Al oírla, la madre se estremeció, y le tapó la boca con la mano.

– Las mujeres no son Reyes -dijo-. ¡Y creo que es suerte para nosotras!

Pero la niña estuvo tres días diciendo a sus amiguitos y a todos cuantos la escuchaban, que con los años crecería, montaría en un caballo negro, su cabeza reluciría como el sol y sería Rey.

Cruzaron el Gran Río y, como en anteriores ocasiones, sólo la soledad y el silencio parecían aguardarles.

– No os fiéis, Señor -dijo Rakjel al tercer día, tras varias incursiones infructuosas-. Los Diablos surgirán de la tierra en el momento más impensado.

– Lo sé -dijo Gudú-. Tú fuiste uno de esos Diablos, y en verdad que mordiste la mano de Yahek, que aún conserva la cicatriz de esos dientes.
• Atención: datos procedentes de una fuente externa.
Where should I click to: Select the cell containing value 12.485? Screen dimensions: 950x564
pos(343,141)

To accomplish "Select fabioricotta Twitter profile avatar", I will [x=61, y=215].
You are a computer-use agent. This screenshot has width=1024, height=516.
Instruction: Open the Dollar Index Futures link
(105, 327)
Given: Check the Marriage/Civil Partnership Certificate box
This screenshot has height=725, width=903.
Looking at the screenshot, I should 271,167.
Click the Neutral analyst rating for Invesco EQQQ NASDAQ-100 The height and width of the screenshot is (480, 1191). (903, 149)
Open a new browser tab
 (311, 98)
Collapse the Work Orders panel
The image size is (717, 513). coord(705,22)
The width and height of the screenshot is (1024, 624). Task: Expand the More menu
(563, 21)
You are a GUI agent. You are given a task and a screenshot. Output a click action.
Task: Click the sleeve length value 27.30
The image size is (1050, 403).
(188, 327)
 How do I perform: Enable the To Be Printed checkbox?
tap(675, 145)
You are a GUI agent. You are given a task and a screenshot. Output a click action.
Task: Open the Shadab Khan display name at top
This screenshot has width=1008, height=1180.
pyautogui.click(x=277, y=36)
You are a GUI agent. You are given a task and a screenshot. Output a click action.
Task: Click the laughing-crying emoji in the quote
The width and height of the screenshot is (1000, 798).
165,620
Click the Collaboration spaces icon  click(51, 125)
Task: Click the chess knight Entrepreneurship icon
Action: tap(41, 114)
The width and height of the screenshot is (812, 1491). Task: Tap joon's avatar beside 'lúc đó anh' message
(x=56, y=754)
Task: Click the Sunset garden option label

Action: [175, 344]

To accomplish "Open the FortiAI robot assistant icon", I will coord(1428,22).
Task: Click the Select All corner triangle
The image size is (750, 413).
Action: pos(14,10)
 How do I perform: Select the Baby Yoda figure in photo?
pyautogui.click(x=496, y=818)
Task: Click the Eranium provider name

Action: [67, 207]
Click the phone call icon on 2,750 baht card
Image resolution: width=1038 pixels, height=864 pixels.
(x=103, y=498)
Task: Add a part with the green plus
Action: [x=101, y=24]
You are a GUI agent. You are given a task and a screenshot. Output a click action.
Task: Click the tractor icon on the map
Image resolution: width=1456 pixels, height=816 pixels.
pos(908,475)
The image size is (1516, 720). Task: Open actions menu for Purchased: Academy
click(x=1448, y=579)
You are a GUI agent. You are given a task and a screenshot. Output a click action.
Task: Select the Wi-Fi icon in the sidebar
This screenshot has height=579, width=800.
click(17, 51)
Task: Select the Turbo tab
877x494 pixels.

Pero ya ves: el Rey Gudú sabe domarlos y, si lo juzga atinado, colmarlos de honores.

La rara sonrisa de Rakjel brilló en su cara atezada. Tenía colmillos de chacal, y esa sonrisa, sin saber bien por qué, complació vivamente a Gudú. Súbitamente, le dijo:

– Rakjel, desde este momento asciendes a Capitán.

Rakjel dejó de sonreír. Sus ojos, estrechos, negros y brillantes como caparazones de escarabajo, relucieron. Inclinó levemente la cabeza y murmuró:

– No os arrepentiréis, Señor.

Gudú comunicó la nueva graduación del muchacho a sus hombres. Y aunque notó el despecho del noble Jovelio, fingió ignorarlo.

Como si las palabras de Rakjel albergaran invisibles lazos de comunicación con los de su raza, lo cierto es que los Diablos aparecieron aquel mismo día. Pero la táctica guerrera de las Hordas era siempre la misma, y Gudú la conocía. No se trataba de un ejército: sólo de un grupo, aunque rápido y valiente. Acabó venciéndoles y, aunque capturaron algunos prisioneros, nada importante se produjo. Y la estepa, por contra, permanecía inalterable ante sus ojos: ancha, larga, indescifrable.